BOVOLENTA (PADOVA) - Muore improvvisamente durante le vacanze sul Mar Rosso: Alberto Caporello, 64 anni, volto noto del mondo musicale padovano, è mancato in poche ore mentre si trovava in ferie a Sharm El Sheikh, in Egitto con la moglie Ornella Moressa. La coppia vive da una quindicina d’anni a Bovolenta, ma Caporello era originario di Padova e la consorte, che è una insegnante in quiescenza, proviene dalla zona termale. I due sono abituali frequentatori della nota località affacciata sul Mar Rosso, dove erano giunti ai primi di luglio.
La tragedia
Venerdì 10, Alberto ha accusato un malore improvviso, cadendo a terra nella camera dell’albergo dove era presente anche la moglie Ornella. La donna ha subito allertato i soccorsi della struttura, che pare siano stati immediati, così come è stato rapido il trasferimento dell’uomo in una struttura sanitaria dove i medici si sono prodigati per salvargli la vita, ma dopo poche ore per Alberto Caporello è sopraggiunta la morte, probabilmente per le conseguenze di un infarto che lo aveva colpito in hotel.

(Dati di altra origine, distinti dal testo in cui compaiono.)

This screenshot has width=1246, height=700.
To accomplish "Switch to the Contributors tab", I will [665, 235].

Quando un cittadino italiano decede all'estero per cause naturali come un infarto, la gestione dell'evento segue canali strettamente istituzionali e privati: così l'Ambasciata d'Italia al Cairo e i funzionari consolari a Sharm el-Sheikh hanno assistito la moglie Ornella per il rilascio del certificato di morte locale e il nulla osta al trasporto della salma. Le procedure burocratiche per il rientro in Italia della salma hanno richiesto alcuni giorni di tempo, a causa delle autorizzazioni doganali e sanitarie internazionali necessarie tra le autorità egiziane e quelle italiane. Il corpo di Alberto Caporello è così rientrato venerdì in Italia e le esequie saranno celebrate a Bovolenta nella chiesa parrocchiale domani mattina alle 9, mentre questa sera alle 19.30, sempre nella parrocchiale, sarà recitato il Rosario di suffragio.
Il dolore
La notizia della morte di Alberto ha scosso il mondo della musica padovana, dove l’uomo era noto per i suoi trascorsi. Caporello, infatti, nato e cresciuto alla Guizza, fin da ragazzo aveva manifestato la passione per il mondo dei dischi, che negli anni ’80, erano tutti in vinile e riprodotti attraverso i giradischi stereo.

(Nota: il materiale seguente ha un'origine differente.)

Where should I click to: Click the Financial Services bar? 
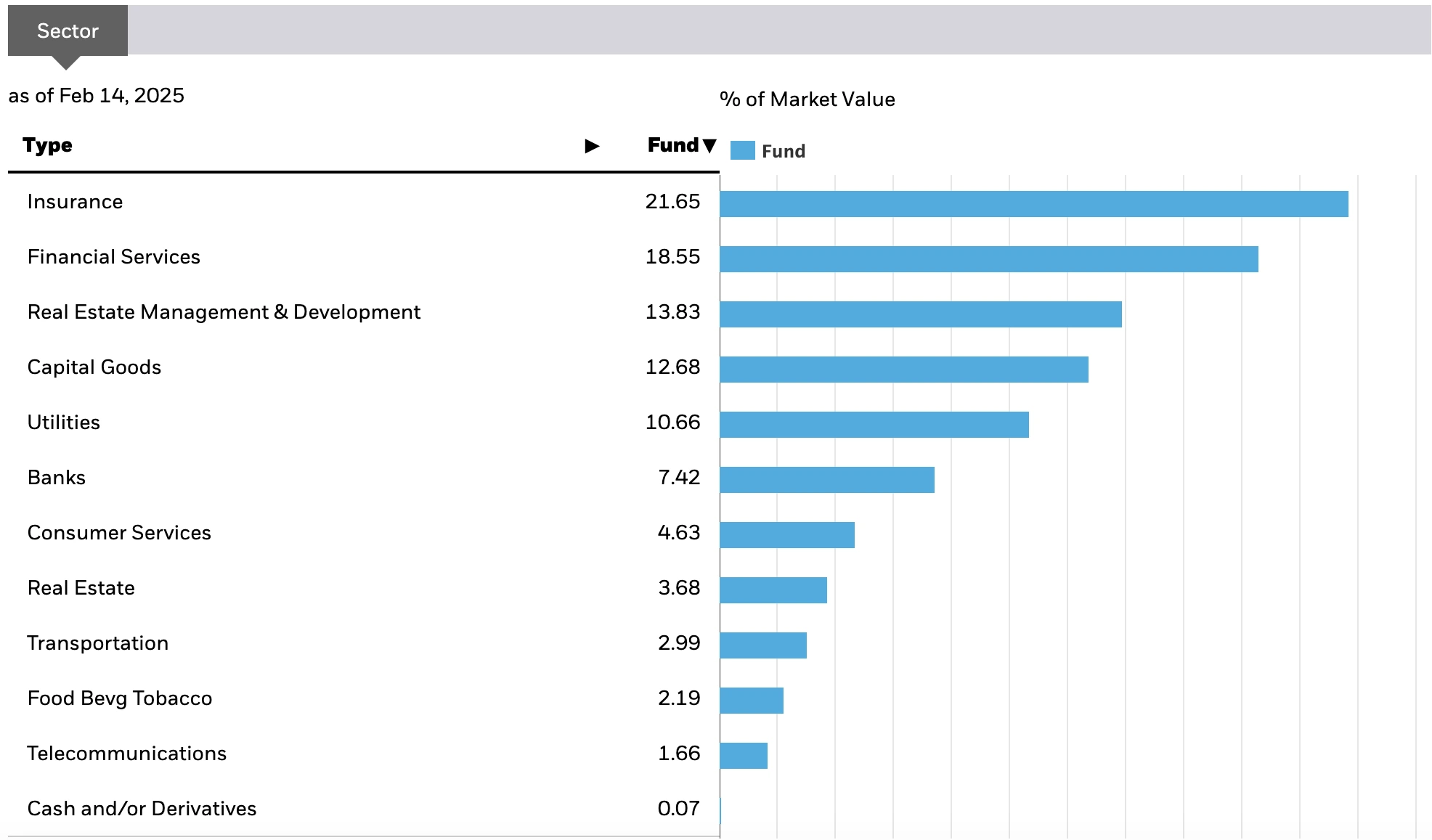[x=988, y=259]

Caporello, che per molti anni aveva lavorato per una nota azienda padovana che vendeva elettrodomestici e HiFi, era considerato un grande esperto del mondo dell’HiFi, acronimo che sta high fidelity, alta fedeltà. L'audio HiFi è un audio che riproduce in modo accurato e con livelli minimi di distorsione l'intero spettro delle frequenze udibili di una registrazione originale. Se l'orecchio umano non distingue tra un'esibizione dal vivo e la sua riproduzione, allora l'audio della riproduzione può considerarsi HiFi.
Ricorda l’amico fraterno Franco Poti: «Eravamo ragazzi quando Alberto era già un appassionato di musica e delle modalità della sua riproduzione, tanto che molti esperti si rivolgevano a lui per consulenze e pareri, perché aveva un orecchio che difficilmente sbagliava». Caporello era stato anche speaker in alcune radio padovane, a Nuova Radio Serenissima, in particolare, ma tuttora collaborava con alcune attività del settore dell’alta fedeltà musicale per consulenze. «Quella di Alberto Caporello era una presenza competente, mossa dalla sua grande passione per il mondo della musica e del suono in generale», aggiunge Alberto Martin, affermato speaker radiofonico e produttore di musica.